En Turquie, la crise politique et Twitter exposent les différences au sommet de l'Etat

L'un déverse sa rhétorique incendiaire pour dénoncer le "complot" qui le vise. L'autre joue la conciliation. La crise qui secoue la Turquie a souligné les différences qui séparent le Premier ministre Recep Tayyip Erdogan et le président Abdullah Gül.

Après d'autres, c'est le blocage controversé du réseau Twitter, coupable de relayer les accusations de corruption qui éclaboussent le gouvernement islamo-conservateur, qui a cette fois mis en contradiction les deux principaux personnages de l'Etat.

Depuis qu'il a déclaré la guerre jeudi soir au réseau de microblogging, M. Erdogan n'a cessé d'accuser les réseaux sociaux de violer la loi turque, en termes particulièrement violents. "Ces sociétés appelées Twitter, YouTube, Facebook ont recours à tout, même à des montages", a-t-il lancé dimanche devant ses partisans.

Au contraire, M. Gül, lui-même un fervent adepte de Twitter, a désapprouvé la mesure prise par le gouvernement et souhaité qu'elle soit rapidement levée.

"C'est évidemment une situation déplaisante pour un pays développé comme la Turquie qui est un acteur régional de poids, et en négociations avec l'Union européenne. Pour cette raison, ce problème sera surmonté rapidement", a-t-il estimé dimanche.

Cette divergence de points de vue n'est pas nouvelle. Même s'ils évitent soigneusement de se prendre directement pour cible, les deux hommes forts du régime n'hésitent plus à exposer leur différences sur la place publique.

Juste avant la polémique Twitter, le chef de l'Etat a publiquement contredit le Premier ministre, qui profite de chacune de ses sorties de la campagne pour les élections municipales du 30 mars pour fustiger le "complot" ourdi contre lui depuis les Etats-Unis par l'organisation du prédicateur Fethullah Gülen.
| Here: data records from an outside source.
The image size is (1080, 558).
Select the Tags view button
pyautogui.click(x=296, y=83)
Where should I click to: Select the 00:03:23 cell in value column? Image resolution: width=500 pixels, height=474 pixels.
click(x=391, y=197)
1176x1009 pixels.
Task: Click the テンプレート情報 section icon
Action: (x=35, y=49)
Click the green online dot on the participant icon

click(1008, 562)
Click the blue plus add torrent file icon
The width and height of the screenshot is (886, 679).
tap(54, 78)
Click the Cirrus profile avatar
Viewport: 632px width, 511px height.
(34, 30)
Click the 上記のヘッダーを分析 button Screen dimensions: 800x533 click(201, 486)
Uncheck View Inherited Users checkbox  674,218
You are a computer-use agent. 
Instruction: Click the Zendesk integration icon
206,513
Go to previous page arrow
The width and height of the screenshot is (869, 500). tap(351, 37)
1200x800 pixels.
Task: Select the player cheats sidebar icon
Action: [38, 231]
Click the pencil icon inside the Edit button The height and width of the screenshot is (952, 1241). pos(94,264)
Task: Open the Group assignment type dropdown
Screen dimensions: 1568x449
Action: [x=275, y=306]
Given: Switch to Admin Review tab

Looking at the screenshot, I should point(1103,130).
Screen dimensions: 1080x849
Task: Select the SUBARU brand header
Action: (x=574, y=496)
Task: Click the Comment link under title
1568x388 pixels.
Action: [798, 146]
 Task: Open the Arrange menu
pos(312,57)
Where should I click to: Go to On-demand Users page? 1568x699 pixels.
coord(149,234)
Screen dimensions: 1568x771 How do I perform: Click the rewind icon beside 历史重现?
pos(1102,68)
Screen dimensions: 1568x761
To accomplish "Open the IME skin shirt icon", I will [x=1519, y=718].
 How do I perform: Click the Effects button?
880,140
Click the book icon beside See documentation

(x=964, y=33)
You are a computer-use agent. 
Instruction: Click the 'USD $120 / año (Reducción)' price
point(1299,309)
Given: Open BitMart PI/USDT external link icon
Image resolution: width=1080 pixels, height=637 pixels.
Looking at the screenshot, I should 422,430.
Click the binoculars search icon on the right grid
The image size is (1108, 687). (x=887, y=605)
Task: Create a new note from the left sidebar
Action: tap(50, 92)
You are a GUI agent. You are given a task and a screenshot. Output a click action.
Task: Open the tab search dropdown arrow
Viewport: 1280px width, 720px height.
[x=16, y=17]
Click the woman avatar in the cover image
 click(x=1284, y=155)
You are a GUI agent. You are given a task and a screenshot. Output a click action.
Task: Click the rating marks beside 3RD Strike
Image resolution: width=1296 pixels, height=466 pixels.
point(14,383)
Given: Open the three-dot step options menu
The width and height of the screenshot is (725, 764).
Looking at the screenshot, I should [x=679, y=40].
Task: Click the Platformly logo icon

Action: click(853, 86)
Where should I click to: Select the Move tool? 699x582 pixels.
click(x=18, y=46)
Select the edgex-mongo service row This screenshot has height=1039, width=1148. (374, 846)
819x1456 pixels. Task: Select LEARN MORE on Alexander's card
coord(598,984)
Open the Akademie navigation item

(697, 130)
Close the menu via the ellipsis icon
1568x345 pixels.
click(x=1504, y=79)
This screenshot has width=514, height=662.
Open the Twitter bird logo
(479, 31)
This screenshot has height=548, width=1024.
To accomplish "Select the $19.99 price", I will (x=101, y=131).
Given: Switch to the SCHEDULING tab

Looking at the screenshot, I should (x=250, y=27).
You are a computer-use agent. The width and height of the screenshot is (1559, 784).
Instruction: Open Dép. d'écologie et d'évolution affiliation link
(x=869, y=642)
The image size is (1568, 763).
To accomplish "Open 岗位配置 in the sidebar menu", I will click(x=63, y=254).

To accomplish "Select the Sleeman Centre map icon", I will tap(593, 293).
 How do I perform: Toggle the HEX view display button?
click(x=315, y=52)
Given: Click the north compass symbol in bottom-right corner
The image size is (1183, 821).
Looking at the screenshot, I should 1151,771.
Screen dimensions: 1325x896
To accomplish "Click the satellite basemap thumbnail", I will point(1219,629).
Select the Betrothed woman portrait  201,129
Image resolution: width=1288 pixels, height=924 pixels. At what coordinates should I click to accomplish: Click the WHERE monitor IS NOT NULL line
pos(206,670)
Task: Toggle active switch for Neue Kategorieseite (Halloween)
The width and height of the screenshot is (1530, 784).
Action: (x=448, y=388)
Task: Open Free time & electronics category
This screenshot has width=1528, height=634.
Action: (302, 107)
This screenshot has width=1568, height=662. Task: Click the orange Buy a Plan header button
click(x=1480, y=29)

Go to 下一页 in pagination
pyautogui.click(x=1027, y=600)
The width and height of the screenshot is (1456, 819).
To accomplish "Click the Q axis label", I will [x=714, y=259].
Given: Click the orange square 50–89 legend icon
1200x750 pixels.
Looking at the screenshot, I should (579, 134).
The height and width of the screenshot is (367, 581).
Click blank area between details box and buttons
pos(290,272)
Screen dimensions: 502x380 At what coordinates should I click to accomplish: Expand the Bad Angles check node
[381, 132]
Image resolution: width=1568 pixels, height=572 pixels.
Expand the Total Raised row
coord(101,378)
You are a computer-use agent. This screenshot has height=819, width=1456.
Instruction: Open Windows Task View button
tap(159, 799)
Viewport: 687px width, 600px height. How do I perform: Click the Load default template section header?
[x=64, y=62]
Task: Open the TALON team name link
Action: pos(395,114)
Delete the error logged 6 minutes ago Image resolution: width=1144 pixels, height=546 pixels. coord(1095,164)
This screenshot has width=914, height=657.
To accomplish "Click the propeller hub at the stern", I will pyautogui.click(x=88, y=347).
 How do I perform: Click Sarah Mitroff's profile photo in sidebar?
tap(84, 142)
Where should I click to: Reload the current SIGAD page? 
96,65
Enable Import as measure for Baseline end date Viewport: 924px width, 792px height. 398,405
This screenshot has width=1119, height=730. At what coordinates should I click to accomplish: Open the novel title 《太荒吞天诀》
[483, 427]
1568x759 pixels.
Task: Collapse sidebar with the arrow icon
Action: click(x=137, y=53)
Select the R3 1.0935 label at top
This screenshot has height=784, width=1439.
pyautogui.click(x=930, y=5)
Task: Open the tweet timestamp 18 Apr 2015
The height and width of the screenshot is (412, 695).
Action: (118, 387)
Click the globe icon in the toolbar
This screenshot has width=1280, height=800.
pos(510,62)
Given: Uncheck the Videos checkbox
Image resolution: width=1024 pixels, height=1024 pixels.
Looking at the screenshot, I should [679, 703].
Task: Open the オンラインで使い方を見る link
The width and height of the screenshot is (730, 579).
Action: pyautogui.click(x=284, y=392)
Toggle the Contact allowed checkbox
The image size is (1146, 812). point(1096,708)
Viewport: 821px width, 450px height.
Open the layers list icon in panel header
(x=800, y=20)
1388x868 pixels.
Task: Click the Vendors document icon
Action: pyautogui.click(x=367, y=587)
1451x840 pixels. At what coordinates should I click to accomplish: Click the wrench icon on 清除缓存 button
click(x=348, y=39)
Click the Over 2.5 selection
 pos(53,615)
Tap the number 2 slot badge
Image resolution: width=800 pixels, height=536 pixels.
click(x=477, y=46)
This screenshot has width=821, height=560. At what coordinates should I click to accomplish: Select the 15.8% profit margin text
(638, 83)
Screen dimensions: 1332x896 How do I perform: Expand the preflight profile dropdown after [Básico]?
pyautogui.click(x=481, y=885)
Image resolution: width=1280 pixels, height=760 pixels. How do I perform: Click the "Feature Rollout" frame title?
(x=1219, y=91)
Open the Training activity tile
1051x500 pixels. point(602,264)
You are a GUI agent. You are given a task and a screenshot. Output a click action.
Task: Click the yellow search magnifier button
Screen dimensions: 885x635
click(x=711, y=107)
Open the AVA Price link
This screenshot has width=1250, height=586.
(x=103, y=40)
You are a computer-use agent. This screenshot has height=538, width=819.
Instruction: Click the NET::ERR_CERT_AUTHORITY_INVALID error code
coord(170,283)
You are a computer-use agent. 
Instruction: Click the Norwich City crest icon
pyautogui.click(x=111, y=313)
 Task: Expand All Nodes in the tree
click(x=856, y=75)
"Il serait une erreur que de dire qu'il n'y pas de conspiration émanant de l'étranger", a répété la semaine dernière M. Erdogan à la télévision.

"Je n'accepte pas les allégations visant des puissances étrangères et je ne pense pas qu'elles soient justifiées (...) Je ne crois pas à ces théories du complot selon lesquelles des gens chercheraient à détruire la Turquie", lui a répliqué M. Gül.

Depuis des semaines, la presse turque se délecte de ce duel, dans lequel une partie d'entre elles veut voir la manifestation d'un conflit d'ambitions politiques.

"Le président profite de la colère du Premier ministre et de sa personnalité de plus en autoritaire pour se positionner en rassembleur et unificateur", commente Serkan Demirtas, du quotidien de langue anglaise Hürriyet Daily News, "l'affaire Twitter a exposé leurs grandes différences de style".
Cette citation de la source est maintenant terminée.